**Required action:** Use the entries below and reproduce exactly the lines from the one containing "The height and width of the screenshot is (369, 577)." down to the one containing "Screen dimensions: 825x594", both of them included.
[[ Extracted information open ]]
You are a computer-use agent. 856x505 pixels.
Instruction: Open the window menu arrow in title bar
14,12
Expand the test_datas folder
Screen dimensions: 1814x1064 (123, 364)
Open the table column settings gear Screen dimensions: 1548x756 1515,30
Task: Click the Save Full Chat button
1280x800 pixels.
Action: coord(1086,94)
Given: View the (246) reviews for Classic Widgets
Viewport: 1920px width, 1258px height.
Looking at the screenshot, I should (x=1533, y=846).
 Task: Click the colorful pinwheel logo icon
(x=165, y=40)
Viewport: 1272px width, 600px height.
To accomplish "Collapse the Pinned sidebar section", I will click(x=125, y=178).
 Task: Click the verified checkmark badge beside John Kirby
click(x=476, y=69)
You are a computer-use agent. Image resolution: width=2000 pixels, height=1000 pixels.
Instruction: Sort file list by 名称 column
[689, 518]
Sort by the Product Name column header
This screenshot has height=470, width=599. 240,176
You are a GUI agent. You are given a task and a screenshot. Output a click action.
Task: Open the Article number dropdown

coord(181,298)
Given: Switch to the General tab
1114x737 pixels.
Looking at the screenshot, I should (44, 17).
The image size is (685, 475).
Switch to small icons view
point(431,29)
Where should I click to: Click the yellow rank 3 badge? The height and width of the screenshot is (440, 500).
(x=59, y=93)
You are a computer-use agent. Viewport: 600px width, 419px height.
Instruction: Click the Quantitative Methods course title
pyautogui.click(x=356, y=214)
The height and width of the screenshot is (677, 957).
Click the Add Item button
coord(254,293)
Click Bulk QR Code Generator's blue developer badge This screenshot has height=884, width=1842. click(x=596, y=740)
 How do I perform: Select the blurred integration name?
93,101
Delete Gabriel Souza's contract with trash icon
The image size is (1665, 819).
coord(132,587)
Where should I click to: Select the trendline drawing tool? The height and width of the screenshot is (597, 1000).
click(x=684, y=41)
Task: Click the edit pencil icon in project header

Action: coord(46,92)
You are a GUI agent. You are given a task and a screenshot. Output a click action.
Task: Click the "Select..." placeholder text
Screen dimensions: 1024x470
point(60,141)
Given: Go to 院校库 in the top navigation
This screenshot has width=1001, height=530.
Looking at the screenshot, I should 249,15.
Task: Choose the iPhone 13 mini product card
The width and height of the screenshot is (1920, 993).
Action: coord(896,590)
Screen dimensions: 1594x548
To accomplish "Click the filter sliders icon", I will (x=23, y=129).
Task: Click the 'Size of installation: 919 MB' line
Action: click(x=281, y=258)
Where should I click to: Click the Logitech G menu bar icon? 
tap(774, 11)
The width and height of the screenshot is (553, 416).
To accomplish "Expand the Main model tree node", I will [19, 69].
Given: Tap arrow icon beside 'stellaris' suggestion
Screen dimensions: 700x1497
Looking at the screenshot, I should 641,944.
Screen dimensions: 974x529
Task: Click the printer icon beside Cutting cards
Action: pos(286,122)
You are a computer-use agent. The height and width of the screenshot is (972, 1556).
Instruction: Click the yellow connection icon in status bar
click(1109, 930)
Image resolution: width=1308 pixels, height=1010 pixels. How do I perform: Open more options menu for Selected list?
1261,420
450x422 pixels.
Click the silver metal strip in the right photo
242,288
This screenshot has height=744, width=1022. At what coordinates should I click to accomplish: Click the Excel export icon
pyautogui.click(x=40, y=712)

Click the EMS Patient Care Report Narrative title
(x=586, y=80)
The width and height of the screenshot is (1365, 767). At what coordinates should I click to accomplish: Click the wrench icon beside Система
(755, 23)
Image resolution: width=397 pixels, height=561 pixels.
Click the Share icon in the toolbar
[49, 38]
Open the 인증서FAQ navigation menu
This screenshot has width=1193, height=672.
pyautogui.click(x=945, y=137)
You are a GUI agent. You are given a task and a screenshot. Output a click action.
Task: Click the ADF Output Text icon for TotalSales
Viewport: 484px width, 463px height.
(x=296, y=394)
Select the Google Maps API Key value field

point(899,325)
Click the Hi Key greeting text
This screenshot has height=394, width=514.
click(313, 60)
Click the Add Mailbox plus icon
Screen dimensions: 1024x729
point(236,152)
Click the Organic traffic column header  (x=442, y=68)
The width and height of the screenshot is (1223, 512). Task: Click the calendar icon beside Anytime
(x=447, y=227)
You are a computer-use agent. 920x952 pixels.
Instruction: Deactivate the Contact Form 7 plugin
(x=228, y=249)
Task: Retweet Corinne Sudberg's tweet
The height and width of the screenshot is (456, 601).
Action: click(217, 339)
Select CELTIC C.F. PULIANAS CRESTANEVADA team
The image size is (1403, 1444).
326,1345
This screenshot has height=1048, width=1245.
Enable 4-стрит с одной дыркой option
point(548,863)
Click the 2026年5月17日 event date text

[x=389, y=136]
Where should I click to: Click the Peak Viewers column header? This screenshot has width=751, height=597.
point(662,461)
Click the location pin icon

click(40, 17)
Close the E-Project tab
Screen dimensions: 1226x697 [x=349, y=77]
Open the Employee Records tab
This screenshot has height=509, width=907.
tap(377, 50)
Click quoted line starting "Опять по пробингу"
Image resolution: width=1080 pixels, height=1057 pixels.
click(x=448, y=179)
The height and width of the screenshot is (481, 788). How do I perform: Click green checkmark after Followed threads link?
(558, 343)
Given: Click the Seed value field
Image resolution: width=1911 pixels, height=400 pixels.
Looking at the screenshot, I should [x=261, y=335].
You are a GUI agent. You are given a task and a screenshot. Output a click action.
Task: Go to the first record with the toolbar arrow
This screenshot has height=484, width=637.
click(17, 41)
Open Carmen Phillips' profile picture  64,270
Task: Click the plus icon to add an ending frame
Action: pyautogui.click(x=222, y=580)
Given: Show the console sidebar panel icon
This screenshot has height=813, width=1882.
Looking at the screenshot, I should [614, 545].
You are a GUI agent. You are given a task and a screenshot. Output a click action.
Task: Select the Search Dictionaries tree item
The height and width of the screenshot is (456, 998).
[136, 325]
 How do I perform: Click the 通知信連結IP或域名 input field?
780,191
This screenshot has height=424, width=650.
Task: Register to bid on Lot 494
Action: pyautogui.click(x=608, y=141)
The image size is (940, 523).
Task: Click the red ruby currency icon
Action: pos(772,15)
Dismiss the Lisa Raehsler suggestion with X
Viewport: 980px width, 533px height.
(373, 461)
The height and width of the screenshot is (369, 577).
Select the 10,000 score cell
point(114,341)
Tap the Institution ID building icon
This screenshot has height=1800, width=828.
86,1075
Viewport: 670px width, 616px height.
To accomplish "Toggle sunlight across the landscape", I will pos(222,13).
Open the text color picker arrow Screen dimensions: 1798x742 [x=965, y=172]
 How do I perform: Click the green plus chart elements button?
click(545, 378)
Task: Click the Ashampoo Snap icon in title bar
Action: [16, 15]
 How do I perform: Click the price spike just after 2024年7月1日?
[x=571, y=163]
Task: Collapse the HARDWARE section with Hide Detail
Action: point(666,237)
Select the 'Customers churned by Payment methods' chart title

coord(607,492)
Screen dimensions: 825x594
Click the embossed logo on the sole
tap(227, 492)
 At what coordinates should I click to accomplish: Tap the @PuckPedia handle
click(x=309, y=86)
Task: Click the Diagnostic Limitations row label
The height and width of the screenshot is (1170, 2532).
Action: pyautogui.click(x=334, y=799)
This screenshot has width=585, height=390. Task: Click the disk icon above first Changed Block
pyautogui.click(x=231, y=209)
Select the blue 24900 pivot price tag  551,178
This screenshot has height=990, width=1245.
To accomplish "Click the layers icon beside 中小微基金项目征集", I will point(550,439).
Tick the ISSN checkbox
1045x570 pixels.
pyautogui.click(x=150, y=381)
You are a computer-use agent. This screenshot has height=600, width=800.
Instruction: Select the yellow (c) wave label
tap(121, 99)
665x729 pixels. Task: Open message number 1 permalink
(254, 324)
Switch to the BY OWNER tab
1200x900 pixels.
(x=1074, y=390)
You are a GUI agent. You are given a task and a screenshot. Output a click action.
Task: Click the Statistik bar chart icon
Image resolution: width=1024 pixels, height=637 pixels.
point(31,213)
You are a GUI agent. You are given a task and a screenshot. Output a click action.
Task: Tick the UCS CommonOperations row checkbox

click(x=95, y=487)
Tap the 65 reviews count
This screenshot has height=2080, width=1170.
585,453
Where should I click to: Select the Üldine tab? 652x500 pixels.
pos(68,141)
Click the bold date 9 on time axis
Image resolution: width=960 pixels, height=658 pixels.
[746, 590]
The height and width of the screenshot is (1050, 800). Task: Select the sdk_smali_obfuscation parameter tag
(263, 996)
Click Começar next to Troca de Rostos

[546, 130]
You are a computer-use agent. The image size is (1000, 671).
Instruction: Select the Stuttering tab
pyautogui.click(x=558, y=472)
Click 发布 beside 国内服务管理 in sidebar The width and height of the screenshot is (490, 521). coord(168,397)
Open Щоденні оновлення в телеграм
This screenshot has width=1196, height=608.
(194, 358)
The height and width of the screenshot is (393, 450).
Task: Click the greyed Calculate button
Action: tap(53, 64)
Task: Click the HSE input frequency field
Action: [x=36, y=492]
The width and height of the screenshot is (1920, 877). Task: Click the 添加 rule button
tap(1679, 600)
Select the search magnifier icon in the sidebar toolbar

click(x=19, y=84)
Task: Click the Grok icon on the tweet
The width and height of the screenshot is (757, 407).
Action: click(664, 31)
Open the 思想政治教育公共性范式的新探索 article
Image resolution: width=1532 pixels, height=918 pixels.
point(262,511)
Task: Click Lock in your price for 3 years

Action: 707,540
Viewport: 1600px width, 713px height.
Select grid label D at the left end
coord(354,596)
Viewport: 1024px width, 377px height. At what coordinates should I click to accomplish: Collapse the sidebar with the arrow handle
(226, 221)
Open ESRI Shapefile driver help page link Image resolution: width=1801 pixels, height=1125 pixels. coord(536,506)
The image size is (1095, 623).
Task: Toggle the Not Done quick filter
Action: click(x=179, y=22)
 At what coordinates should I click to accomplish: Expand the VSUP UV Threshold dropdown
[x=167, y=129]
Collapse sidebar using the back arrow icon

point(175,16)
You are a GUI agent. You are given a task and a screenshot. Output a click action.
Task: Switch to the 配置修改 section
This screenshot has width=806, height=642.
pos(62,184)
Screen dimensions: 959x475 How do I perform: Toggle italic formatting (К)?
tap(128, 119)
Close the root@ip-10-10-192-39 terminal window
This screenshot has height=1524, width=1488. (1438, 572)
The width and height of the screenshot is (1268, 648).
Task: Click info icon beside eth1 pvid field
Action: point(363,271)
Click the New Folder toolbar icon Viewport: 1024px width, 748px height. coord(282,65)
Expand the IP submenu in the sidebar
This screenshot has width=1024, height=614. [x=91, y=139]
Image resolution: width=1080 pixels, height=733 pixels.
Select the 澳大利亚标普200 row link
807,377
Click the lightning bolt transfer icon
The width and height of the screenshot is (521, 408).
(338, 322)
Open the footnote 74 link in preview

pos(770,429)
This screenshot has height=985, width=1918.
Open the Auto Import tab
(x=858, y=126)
[[ Extracted information closed ]]
**Answer space:**
The height and width of the screenshot is (369, 577).
Select the 10,000 score cell
point(114,341)
Tap the Institution ID building icon
This screenshot has height=1800, width=828.
86,1075
Viewport: 670px width, 616px height.
To accomplish "Toggle sunlight across the landscape", I will pos(222,13).
Open the text color picker arrow Screen dimensions: 1798x742 [x=965, y=172]
 How do I perform: Click the green plus chart elements button?
click(545, 378)
Task: Click the Ashampoo Snap icon in title bar
Action: [16, 15]
 How do I perform: Click the price spike just after 2024年7月1日?
[x=571, y=163]
Task: Collapse the HARDWARE section with Hide Detail
Action: point(666,237)
Select the 'Customers churned by Payment methods' chart title

coord(607,492)
Screen dimensions: 825x594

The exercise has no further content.